[Stored data]
>>>

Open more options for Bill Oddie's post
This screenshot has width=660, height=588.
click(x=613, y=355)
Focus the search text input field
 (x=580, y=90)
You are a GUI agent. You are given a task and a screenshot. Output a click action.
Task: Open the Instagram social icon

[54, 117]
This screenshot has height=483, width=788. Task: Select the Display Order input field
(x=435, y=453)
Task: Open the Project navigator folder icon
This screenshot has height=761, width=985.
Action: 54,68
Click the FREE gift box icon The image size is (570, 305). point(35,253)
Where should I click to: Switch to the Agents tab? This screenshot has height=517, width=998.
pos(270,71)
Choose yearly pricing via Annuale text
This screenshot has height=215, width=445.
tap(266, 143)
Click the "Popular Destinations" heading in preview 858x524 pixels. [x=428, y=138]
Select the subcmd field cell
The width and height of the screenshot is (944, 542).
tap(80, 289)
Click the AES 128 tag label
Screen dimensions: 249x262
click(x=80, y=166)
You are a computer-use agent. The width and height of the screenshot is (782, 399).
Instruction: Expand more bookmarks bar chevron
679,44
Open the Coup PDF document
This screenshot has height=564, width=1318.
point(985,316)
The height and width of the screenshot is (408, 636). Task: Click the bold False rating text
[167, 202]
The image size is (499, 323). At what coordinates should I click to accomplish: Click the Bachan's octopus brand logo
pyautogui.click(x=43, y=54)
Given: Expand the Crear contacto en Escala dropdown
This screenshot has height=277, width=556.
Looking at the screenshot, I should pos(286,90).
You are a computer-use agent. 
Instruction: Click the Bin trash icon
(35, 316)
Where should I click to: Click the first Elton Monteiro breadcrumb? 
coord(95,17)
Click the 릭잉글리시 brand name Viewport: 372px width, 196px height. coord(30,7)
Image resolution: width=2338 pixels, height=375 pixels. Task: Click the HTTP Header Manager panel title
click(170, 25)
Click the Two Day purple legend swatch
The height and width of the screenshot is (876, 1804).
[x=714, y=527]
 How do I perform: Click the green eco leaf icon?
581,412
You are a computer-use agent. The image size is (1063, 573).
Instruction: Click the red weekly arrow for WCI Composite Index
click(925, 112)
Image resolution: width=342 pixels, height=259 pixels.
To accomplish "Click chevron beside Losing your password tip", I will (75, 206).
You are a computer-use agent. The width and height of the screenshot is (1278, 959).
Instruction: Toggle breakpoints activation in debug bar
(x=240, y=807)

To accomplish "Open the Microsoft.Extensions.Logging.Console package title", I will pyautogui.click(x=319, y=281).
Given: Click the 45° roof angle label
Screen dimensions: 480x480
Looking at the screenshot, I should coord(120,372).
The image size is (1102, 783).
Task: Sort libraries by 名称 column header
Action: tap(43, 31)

<<<

- Assignment -
Each line of the data that includes the word "will" counts once; report the total and nothing more.

- Solution to the problem -
2